People living with HIV(PLWH) experience high rates of multi-level trauma resulting from interpersonal violence, institutional stigma and provider bias, and the consequences of harmful policies (e.g. HIV criminalization). Experiences of trauma among PLWH are associated with poor health outcomes. This is due, in part, to barriers to engagement in HIV care related to trauma such as medical mistrust and re-traumatization in healthcare settings. It is essential, therefore, that organizations providing HIV services address the role of trauma in the lives of their clients. Trauma informed care (TIC) realizes the prevalence of trauma among clients, recognizes how trauma impacts engagement in care, and responds through system-wide integration of trauma-sensitive strategies to resist re-traumatization of clients (SAMHSA, 2014).

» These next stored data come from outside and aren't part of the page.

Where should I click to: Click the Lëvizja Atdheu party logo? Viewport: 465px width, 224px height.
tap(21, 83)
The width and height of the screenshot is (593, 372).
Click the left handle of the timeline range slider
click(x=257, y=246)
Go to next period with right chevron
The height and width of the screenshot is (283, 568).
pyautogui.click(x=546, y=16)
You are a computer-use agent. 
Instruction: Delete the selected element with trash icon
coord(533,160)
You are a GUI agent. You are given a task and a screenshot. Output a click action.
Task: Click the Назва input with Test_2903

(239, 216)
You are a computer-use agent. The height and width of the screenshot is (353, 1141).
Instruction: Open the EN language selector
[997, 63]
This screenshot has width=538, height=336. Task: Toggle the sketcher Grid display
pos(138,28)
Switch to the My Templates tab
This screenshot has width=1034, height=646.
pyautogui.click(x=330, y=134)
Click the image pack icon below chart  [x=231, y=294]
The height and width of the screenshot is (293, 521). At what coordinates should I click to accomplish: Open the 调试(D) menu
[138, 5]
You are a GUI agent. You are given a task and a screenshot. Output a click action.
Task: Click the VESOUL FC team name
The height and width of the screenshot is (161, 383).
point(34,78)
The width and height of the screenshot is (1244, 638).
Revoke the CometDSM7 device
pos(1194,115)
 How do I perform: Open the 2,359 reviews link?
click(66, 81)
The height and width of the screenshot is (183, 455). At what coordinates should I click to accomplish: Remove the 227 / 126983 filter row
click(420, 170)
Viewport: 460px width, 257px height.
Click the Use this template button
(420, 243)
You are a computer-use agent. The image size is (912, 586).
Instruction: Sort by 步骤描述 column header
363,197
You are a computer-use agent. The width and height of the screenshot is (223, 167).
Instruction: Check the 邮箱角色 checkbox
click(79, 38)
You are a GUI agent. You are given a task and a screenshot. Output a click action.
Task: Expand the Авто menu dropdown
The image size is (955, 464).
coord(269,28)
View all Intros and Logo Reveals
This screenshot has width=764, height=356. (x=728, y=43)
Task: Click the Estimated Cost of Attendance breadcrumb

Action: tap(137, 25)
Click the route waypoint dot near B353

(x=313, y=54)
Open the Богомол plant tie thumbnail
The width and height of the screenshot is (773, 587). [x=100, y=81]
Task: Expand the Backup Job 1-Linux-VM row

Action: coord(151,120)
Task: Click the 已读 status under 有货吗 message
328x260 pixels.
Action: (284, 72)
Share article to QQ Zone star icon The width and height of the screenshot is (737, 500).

Despite the importance of TIC, little is known about the operationalization and implementation of TIC in HIV service organizations (HSOs). This study addresses this gap through an analysis of qualitative evaluation data from 26 HSOs who have undertaken trauma-informed care organizational systems change (TIOSC) projects to answer the following research questions: 1) In what ways do HSOs make organizational and systems-level changes to better align with the principles of TIC? and 2) What are the barriers and facilitators to implementing TIOSC in HSO settings?
The authors are Director of Evaluation, Director of Programs and Center Director of an Intermediary Purveyor Organization (IPO) which has provided funding, capacity building, and implementation coaching to 26 HSOs to plan and implement TIOSC projects. Project evaluation data includes 15 pre/post TIC organizational assessments, 15 open-ended written evaluation reports, 25 in-depth interviews with grantee organizational leaders and field notes from implementation coaching calls and training sessions. Organizational assessments were analyzed using content analysis. Authors used thematic analysis with sensitizing concepts drawn from organizational development theory and equity-centered implementation science to analyze reports, interviews and field notes.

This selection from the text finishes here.